## What needs to be done
Format the data below as a JSON list of strings with one string per line, skipping blank lines and leaving out the pictures.

:::::

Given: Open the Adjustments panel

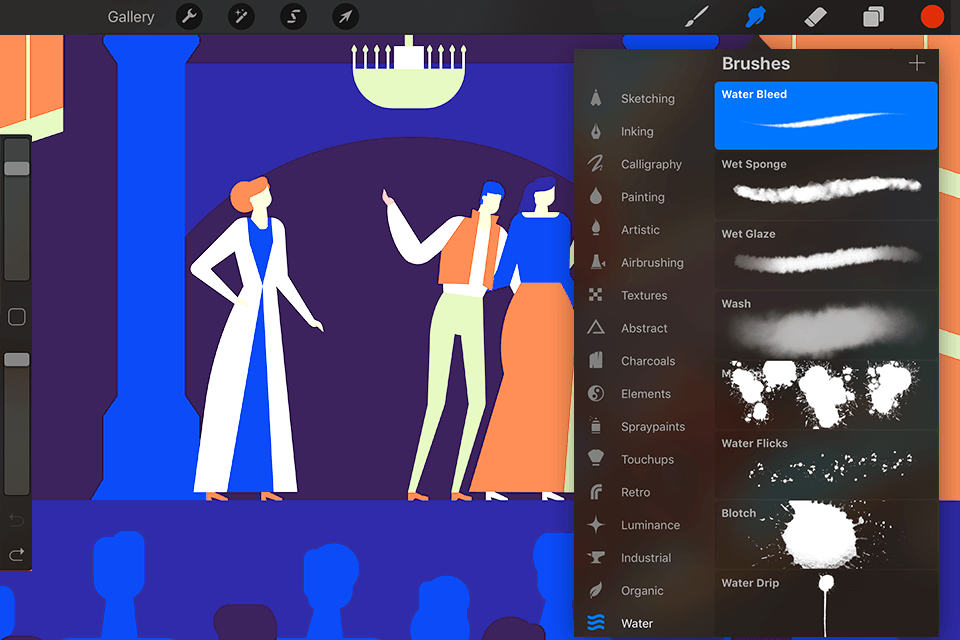Looking at the screenshot, I should pyautogui.click(x=241, y=16).
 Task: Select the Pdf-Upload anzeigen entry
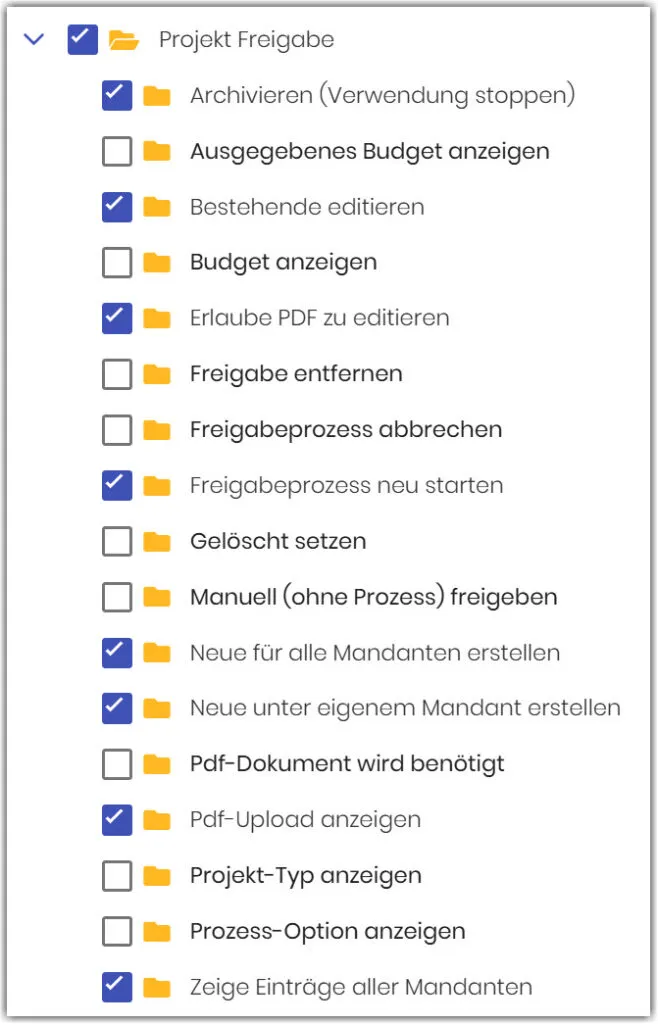pos(305,820)
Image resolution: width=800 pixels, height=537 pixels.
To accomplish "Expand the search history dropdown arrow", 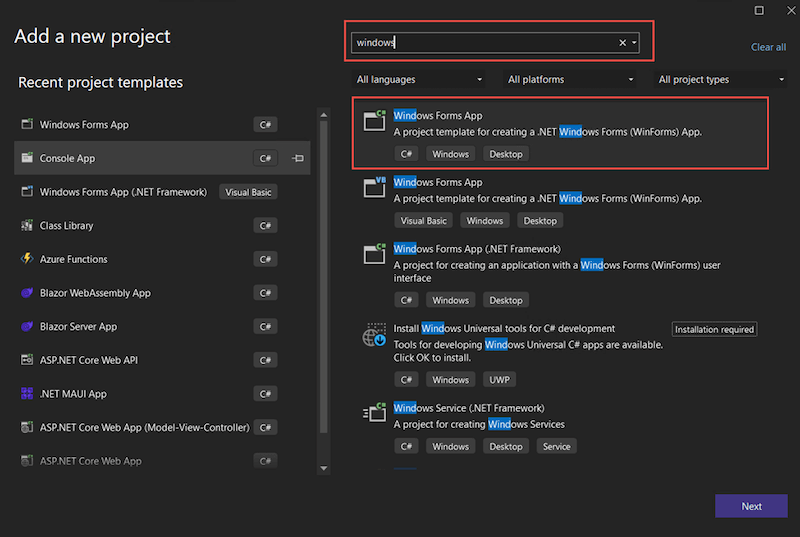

:::::

## Task response
[
  "Given: Open the Adjustments panel",
  "Looking at the screenshot, I should pyautogui.click(x=241, y=16).",
  " Task: Select the Pdf-Upload anzeigen entry",
  "pos(305,820)",
  "Image resolution: width=800 pixels, height=537 pixels.",
  "To accomplish \"Expand the search history dropdown arrow\", "
]